Etwas über Träume lernen
Geschrieben von Mainbube am 2. November 2009 | Abgelegt unter Dies und Das
Für eine Leserin des alten Blog möchte ich den Text über den Traum in den Hügeln von Pagondas auch hier noch einmal besonders hervorheben. Aus diesem Grund ist es kein einfacher Eintrag, sondern eine eigenständige Themenseite.
Wir alle haben Träume und wünschen uns, das diese in Erfüllung gehen. Wir hoffen etwas bestimmtes zu erreichen, wollen etwas fertig bauen, einen Menschen wiedersehen den wir lange nicht gesehen haben oder wollen an einen bestimmten Ort.
Viele Träume sind heute einfach zu erfüllen, wir nehmen Geld von unserem Konto (wenn die Lehmann Brüder etwas über gelassen haben) und gehen in einen Laden und erfüllen uns diesen Wunsch.
Diese Wünsche, sind aber nicht mit den oben beschrieben Träumen zu vergleichen.
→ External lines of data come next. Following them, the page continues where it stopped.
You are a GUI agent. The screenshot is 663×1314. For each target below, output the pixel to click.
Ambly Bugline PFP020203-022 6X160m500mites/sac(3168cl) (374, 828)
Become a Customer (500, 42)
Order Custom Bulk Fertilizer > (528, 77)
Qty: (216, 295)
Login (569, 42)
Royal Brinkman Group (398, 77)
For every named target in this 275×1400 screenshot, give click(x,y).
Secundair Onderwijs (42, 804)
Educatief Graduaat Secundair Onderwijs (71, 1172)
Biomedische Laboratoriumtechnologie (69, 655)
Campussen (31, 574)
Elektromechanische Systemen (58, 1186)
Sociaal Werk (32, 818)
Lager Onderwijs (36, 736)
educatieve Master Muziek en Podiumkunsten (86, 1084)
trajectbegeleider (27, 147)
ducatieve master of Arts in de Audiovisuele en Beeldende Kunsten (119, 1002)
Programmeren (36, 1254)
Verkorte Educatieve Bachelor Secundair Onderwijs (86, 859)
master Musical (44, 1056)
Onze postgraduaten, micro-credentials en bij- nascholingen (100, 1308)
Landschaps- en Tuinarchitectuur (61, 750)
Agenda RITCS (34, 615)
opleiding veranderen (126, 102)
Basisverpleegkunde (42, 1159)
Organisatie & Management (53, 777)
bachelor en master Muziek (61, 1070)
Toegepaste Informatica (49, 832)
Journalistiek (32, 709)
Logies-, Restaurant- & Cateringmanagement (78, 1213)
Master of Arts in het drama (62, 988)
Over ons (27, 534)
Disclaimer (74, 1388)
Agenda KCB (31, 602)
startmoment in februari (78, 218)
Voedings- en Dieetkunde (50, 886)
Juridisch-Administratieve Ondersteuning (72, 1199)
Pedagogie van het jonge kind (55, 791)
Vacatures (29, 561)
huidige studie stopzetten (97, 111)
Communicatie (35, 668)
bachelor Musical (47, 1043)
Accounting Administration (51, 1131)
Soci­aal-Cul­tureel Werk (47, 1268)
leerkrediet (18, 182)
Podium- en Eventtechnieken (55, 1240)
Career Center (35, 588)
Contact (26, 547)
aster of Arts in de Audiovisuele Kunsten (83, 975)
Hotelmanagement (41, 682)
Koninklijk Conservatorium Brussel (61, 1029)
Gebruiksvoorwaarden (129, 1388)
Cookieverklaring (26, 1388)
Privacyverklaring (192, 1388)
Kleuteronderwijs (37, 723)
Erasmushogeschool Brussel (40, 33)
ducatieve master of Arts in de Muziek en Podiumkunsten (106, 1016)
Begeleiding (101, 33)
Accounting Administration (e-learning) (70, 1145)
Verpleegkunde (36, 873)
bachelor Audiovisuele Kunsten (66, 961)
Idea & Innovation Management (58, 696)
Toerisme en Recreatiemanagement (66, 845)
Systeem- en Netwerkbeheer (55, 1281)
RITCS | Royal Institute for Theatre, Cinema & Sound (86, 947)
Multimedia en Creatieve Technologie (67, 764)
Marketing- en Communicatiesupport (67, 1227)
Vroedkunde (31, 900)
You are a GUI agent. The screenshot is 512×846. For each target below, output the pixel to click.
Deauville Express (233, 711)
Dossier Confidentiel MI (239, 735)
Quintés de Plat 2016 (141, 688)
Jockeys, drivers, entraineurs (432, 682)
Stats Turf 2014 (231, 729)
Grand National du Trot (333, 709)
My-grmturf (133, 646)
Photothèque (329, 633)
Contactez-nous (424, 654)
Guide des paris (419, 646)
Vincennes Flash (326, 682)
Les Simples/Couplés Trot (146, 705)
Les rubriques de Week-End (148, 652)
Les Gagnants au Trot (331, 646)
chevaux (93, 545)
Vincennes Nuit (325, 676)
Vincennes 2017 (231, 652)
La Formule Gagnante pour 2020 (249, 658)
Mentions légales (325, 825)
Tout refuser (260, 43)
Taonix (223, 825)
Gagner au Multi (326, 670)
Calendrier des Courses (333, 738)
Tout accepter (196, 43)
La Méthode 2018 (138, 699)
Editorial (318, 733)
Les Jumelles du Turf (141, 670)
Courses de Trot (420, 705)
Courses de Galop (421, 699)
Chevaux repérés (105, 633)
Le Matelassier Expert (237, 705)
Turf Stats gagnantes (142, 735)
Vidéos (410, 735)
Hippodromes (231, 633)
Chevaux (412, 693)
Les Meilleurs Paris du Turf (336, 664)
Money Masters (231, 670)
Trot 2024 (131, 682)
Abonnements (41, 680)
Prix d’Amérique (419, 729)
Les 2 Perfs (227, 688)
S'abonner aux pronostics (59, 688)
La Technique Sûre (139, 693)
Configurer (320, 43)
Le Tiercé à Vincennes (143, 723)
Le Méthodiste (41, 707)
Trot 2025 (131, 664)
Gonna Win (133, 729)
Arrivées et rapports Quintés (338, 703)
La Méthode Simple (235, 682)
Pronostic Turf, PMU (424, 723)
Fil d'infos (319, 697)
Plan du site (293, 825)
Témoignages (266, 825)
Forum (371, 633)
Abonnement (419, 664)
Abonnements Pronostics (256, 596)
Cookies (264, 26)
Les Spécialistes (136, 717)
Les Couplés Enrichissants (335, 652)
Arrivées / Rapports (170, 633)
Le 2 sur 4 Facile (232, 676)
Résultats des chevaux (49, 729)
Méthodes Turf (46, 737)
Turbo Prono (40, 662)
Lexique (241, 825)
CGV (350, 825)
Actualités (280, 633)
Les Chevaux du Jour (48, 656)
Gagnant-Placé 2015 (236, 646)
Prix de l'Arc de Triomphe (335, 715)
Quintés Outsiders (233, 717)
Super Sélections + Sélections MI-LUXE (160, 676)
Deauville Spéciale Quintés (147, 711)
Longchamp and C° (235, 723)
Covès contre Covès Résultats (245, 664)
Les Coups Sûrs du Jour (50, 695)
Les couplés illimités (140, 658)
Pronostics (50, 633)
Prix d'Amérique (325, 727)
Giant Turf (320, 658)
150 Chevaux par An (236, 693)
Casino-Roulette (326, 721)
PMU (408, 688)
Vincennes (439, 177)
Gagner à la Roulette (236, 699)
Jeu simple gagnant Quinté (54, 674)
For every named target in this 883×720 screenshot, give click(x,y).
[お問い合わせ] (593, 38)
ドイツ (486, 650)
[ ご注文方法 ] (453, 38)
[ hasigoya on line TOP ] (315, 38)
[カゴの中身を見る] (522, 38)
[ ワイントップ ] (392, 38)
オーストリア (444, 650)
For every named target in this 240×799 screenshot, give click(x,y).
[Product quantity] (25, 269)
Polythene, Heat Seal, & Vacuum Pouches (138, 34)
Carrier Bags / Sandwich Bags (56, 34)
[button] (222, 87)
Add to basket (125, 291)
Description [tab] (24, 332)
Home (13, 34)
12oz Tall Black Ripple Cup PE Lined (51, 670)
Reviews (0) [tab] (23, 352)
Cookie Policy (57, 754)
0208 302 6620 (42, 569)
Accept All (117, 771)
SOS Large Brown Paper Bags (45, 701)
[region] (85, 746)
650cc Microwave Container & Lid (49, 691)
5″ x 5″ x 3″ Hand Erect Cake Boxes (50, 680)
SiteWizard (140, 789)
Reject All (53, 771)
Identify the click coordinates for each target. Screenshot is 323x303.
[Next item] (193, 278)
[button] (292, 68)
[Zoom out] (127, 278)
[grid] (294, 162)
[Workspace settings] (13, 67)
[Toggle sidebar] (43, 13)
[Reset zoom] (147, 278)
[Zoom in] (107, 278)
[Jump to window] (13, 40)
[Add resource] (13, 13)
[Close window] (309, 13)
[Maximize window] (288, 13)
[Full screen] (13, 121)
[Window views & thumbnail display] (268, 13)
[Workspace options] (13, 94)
Ein Hemd von Gant, ein Parfüm von Douglas, eine Urlaubsreise nach Florenz. Alles dies sind “einfach” erfüllbare Dinge.
Gestern Abend habe ich etwas über die echten Träume gelernt. Ein altes Haus auf einem Hügel oberhalb von Pagondas, umgeben von alten Olivenbäumen und behütet von einer kleinen Kirche. Dieser Ort ist der Traum von ganz lieben Menschen auf Samos. In jedem Urlaub auf Samos können wir sehen wie dieser Traum gestaltet annimmt. „Langsam, Langsam“; Mit viel Geduld und viel eigener Kraft entsteht ein Traumhaus. Ein Haus, keine Villa, einfach ein Haus in dem viele Vorstellungen und Wünsche eingeflossen sind, über die Jahre angepasst und nun ganz langsam vollendet.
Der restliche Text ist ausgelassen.